Business-class means answering, “yes,” to all of these questions.
Second, business-class governance. This is a tricky topic as one of the beauties of most cloud apps is that line-of-business application admins and end users can configure the app in a many ways. It’s quick work to click a few buttons to enable users to do all kinds of stuff with little consideration of policies and procedures. With that in mind, it easy to set up a taxonomy or folder hierarchy but does it supports policies and procedure? Can users be required to put content in the right place? Is there a rich metadata model that’s easy to adopt to support classification, search, reporting and workflow needs? Can content access and entitlements be set on a document level or is folder-level as granular as the system will allow? Can you set expiration and retention schedules? Does the system allow you to make copies and/or move content, or not? Can content be classified as a “record” in the event of ediscovery? Again, for business-class systems, the answer is “yes”.

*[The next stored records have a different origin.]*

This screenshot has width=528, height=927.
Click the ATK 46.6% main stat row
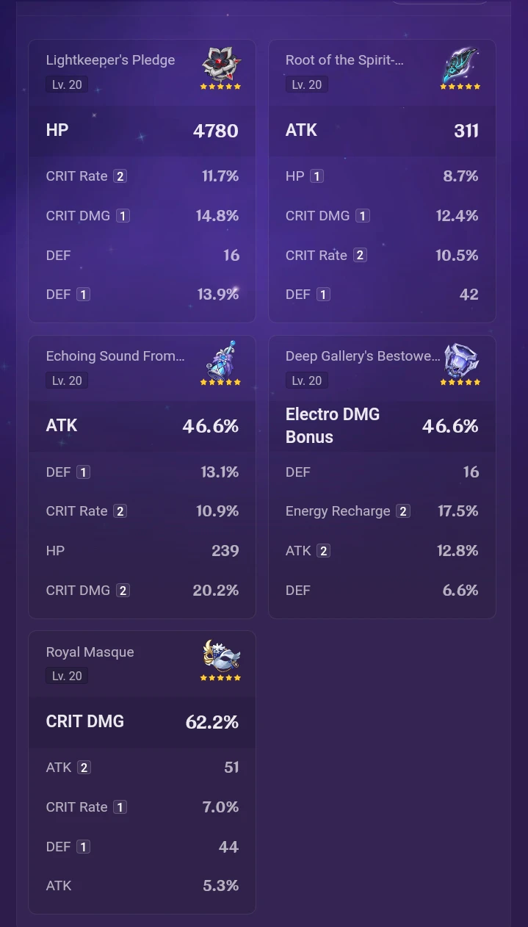[142, 426]
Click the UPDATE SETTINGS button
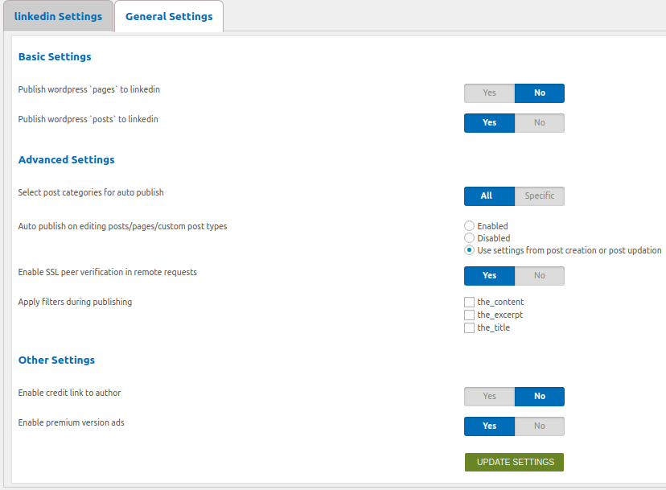Image resolution: width=666 pixels, height=490 pixels. point(513,462)
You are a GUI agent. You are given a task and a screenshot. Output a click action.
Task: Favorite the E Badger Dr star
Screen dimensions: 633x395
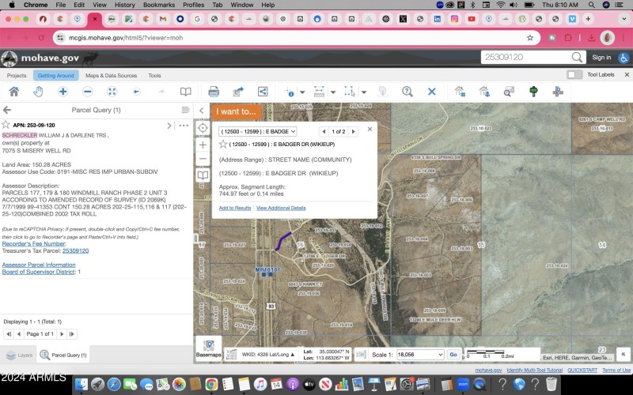pyautogui.click(x=223, y=145)
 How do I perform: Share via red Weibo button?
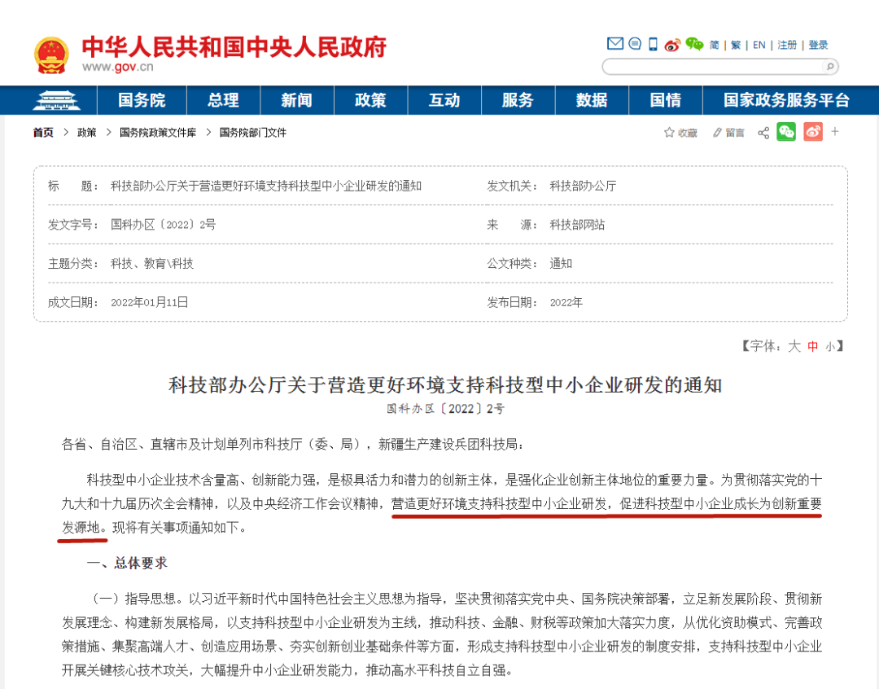(812, 132)
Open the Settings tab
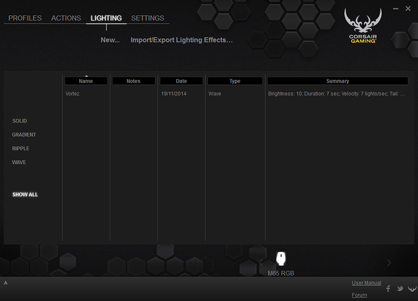 (x=148, y=18)
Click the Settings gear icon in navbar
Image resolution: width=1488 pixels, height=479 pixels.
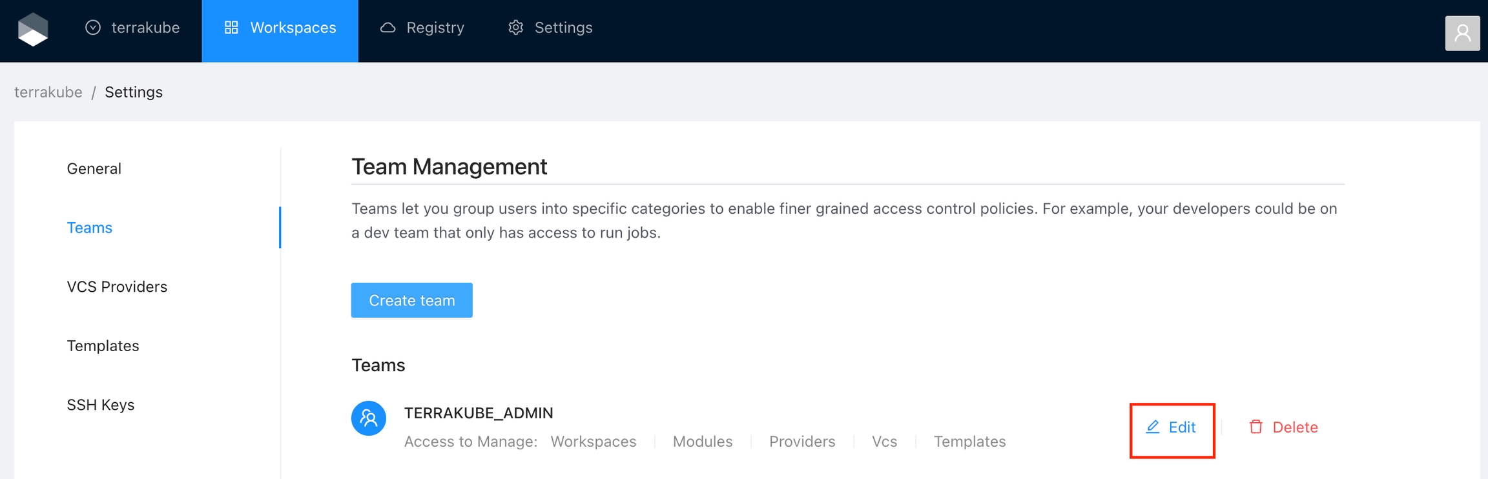pos(515,28)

Third, business-grade rights management. How can corporate IP or intelligence be safeguarded while at the same time accessed by those who need it to be effective at their jobs? Can those with permissions share content with 3rd parties, and, if so, can entitlements be enabled/restricted (i.e. view/edit/delete/etc.) as policy dictates? Can document-level access permissions be granted or is a library or folder the most granular? Can content be downloaded? If so, is native format okay or is an un-editable PDF available? Can printing, email, faxing or forwarding be enabled or restricted? Can rights be automatically set by the system or is manual intervention required? Once again, “yes,” is the answer for business-class systems.
Using content cloud services is inevitable whether it is a corporate initiative or through the creativeness of business users. Selection of business-class tools provides the foundations to ensure that your content is managed to corporate policies and procedures. Why take a risk with consumer-class services?